Mikhael Subotzky. Beaufort West.
photolia:

Beaufort West. Mikhael Subotzky (South Africa).
Photographes by Mikhael Subotzky
Essay by Jonny Steinberg
Published by Chris Boot, 2008. Edition of 3,000 copies.
[Purchase Chris Boot, photo-eye]
Beaufort West is the first book by Mikhael Subotzky. The book opens with aerial images, - Beaufort West is a small poor rural town in South Africa. Located between Cape Town and Johannesburg, it became a transit point for travelers who can get here food, sleep, sex, gas.
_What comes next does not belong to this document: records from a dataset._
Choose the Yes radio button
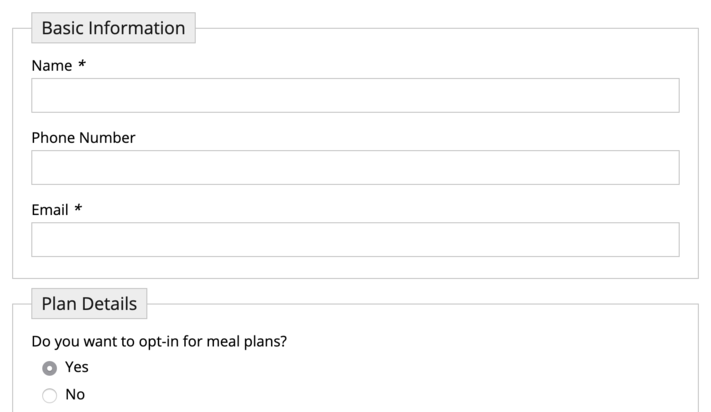click(50, 368)
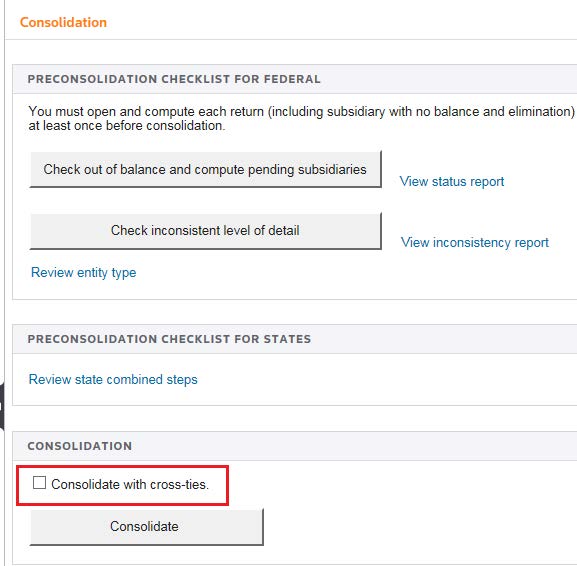
Task: Open Review state combined steps link
Action: (x=113, y=379)
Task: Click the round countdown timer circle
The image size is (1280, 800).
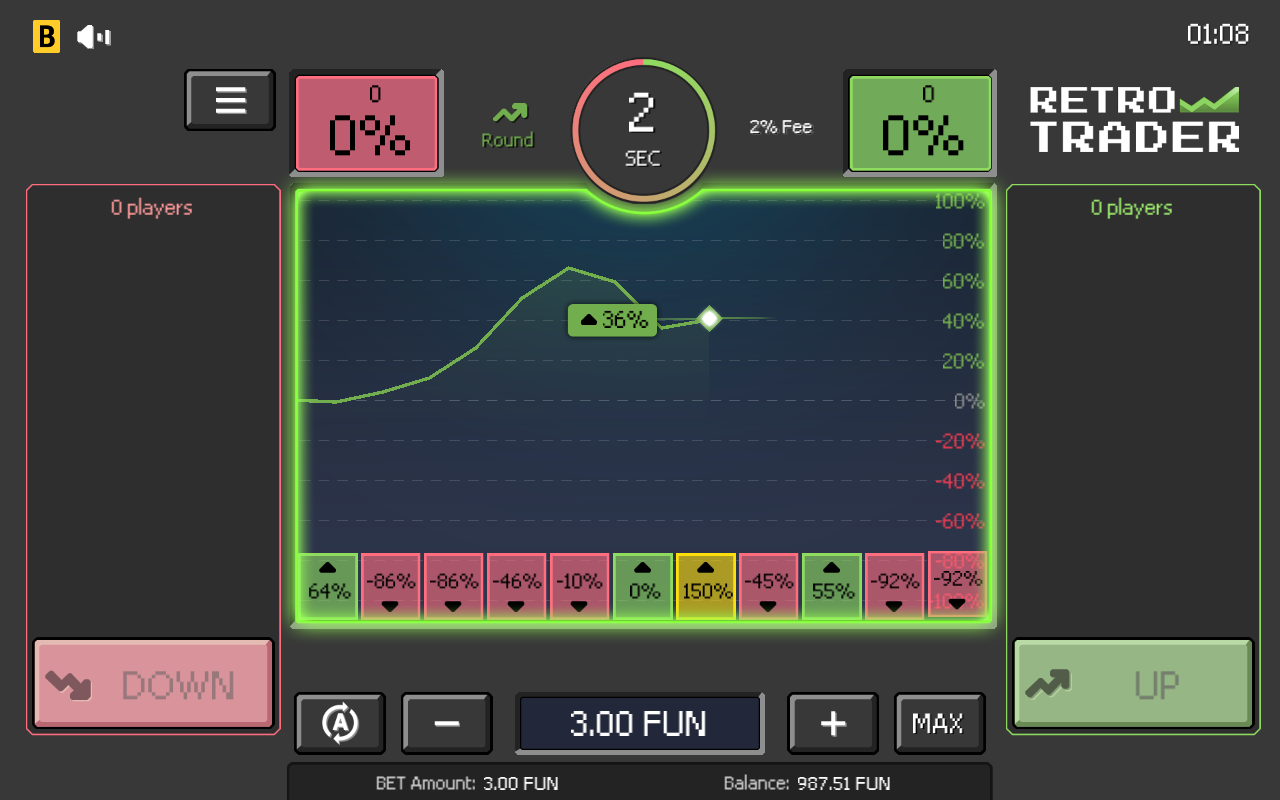Action: point(643,130)
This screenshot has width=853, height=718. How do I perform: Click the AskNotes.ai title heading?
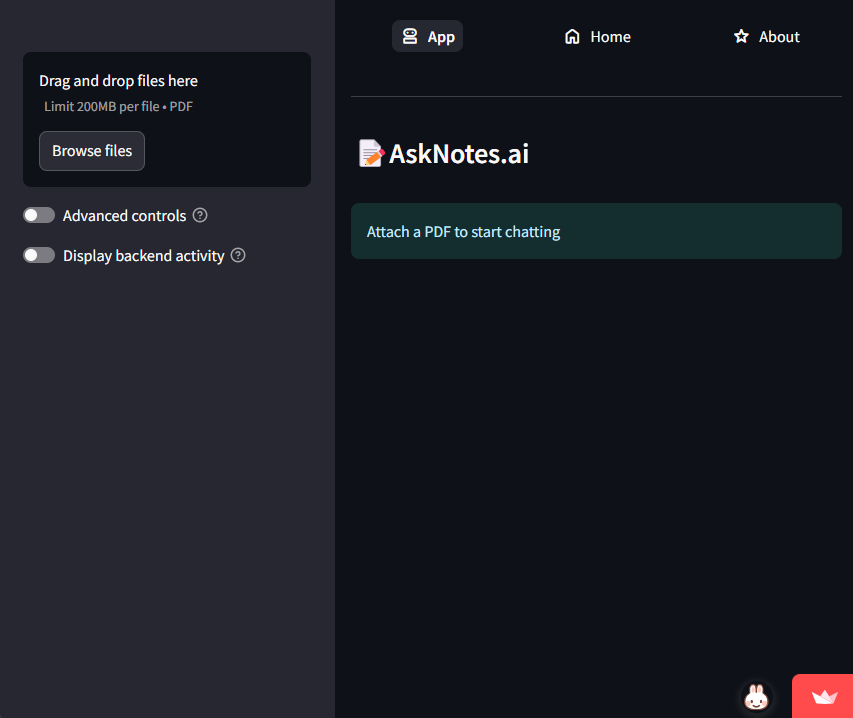(458, 154)
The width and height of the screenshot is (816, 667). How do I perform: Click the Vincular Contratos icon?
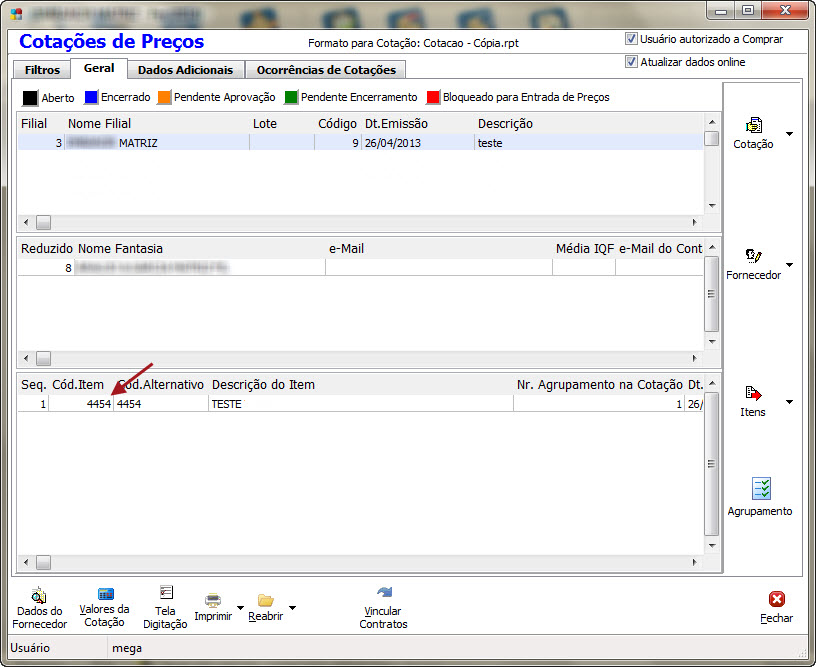click(x=384, y=593)
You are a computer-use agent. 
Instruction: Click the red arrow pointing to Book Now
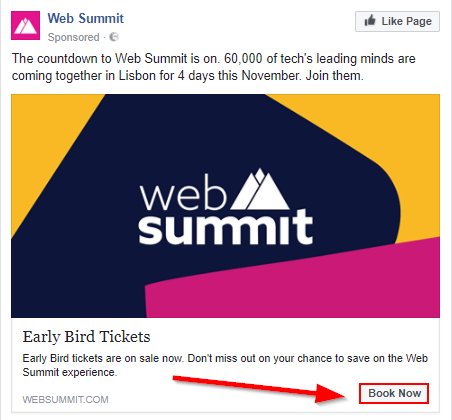point(261,388)
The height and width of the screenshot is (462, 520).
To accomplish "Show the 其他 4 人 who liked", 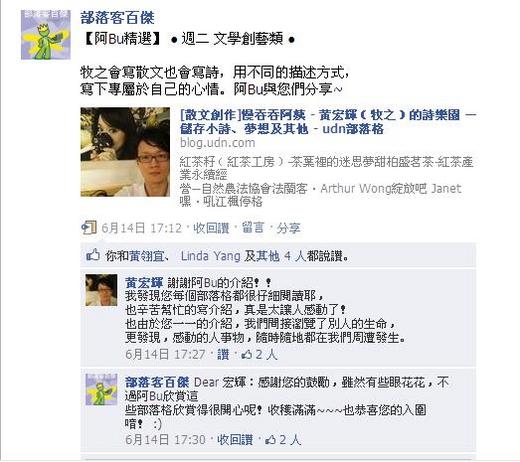I will point(275,256).
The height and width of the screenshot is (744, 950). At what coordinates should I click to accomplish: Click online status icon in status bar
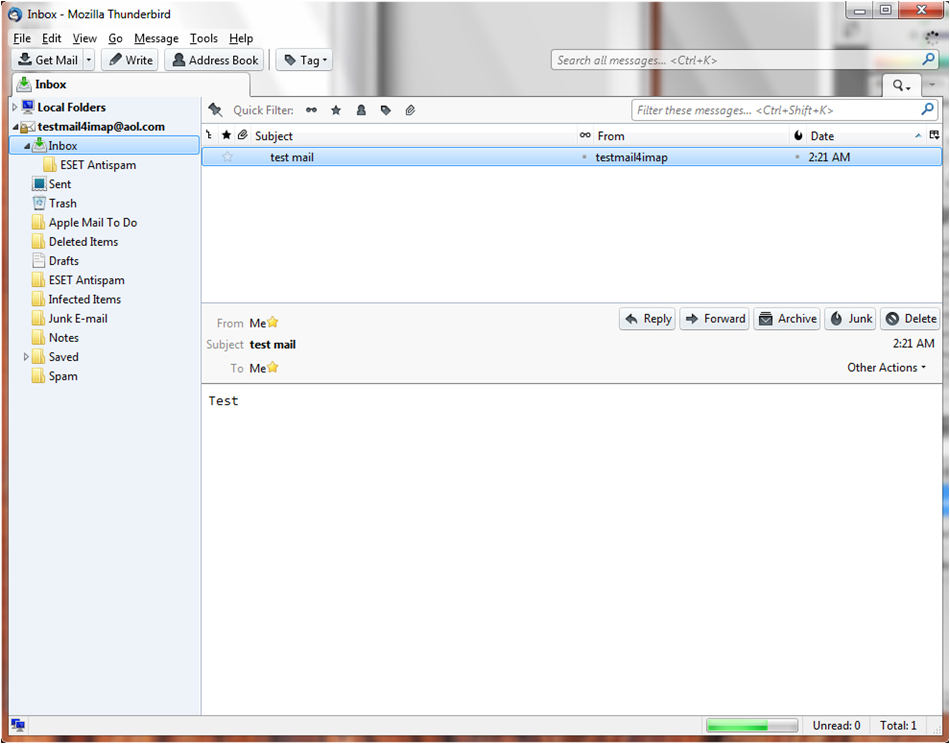18,725
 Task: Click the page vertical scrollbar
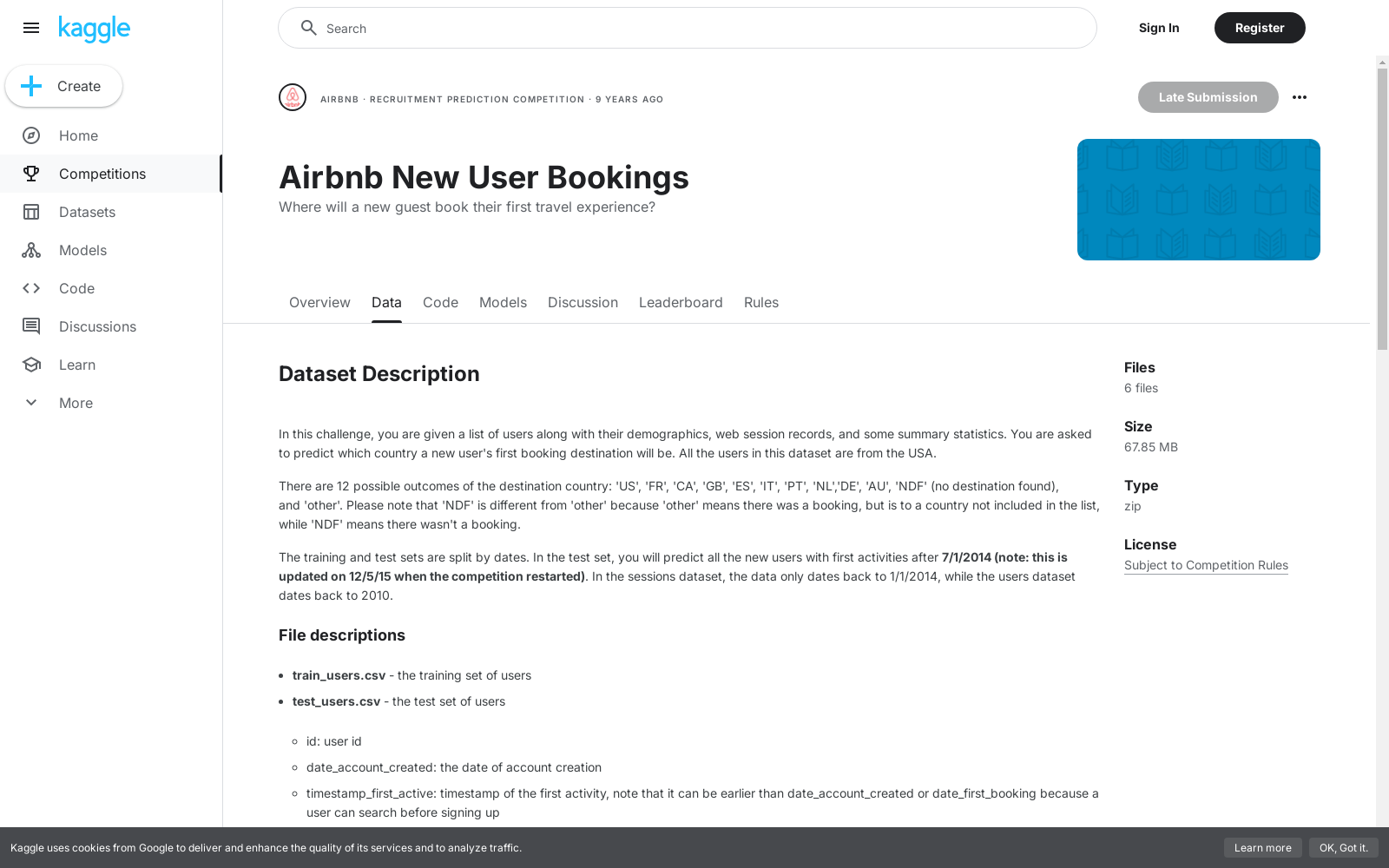coord(1382,208)

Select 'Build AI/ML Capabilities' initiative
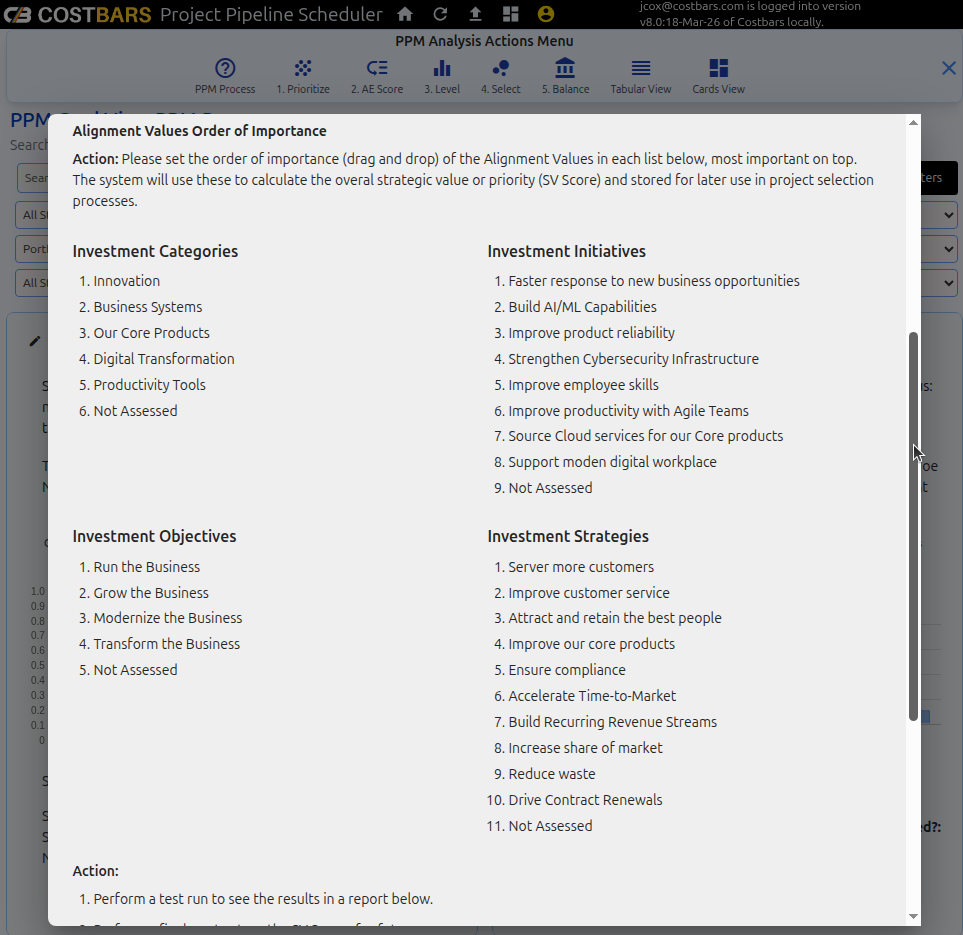pos(582,307)
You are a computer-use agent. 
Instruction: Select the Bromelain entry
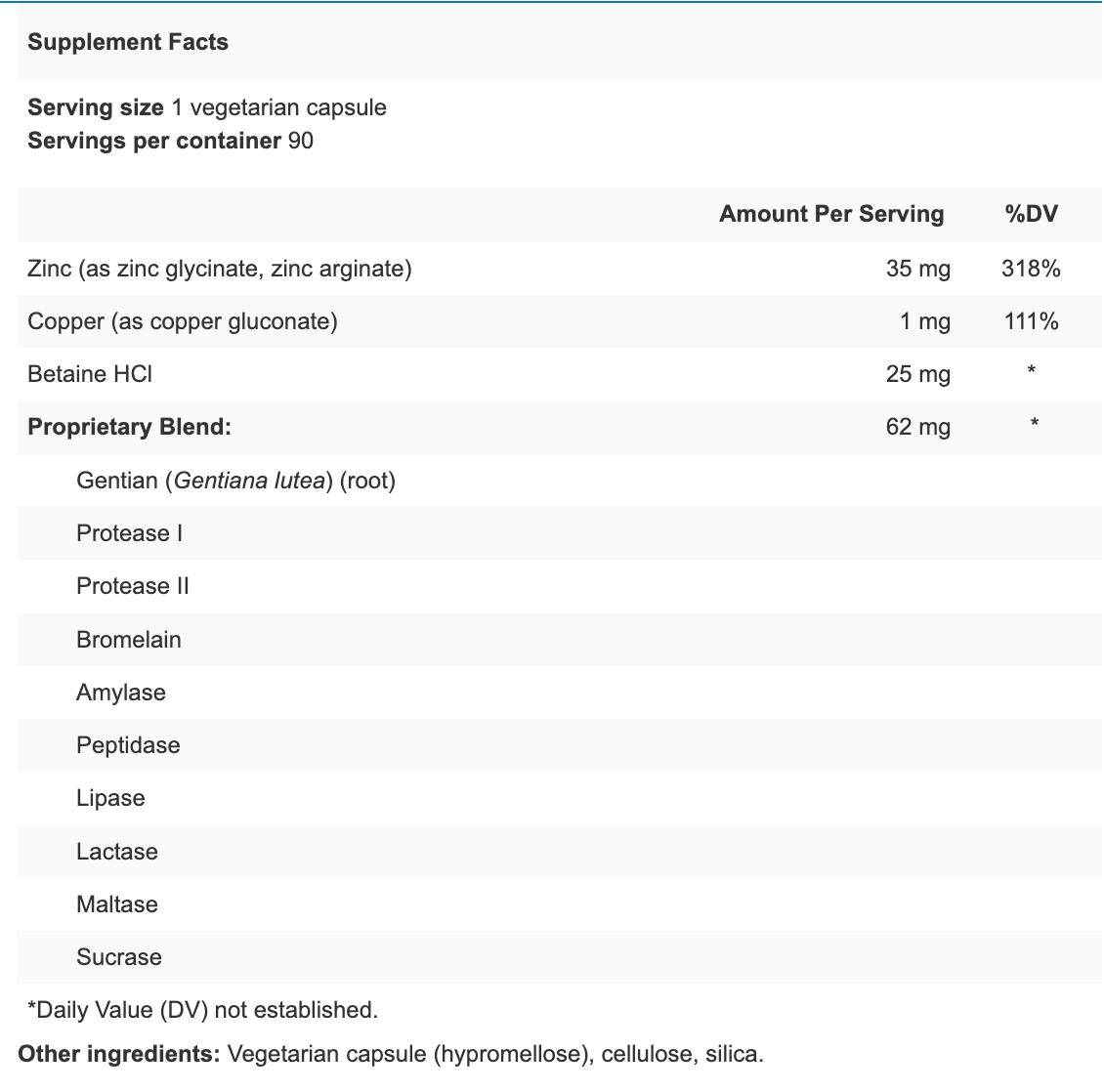click(x=129, y=640)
The place is also known fot its prison, “situated in a traffic circle in the centre of the town in the middle of the N1 highway”. Subotzky takes us through the town documenting its social landscape, marginalized residents (many of them are trashpickers, prostitutes, homeless, prisoners), their homes, surroundings. The portraits are surprisingly intimate. Beautiful pictures in contrast to miserable reality they depict.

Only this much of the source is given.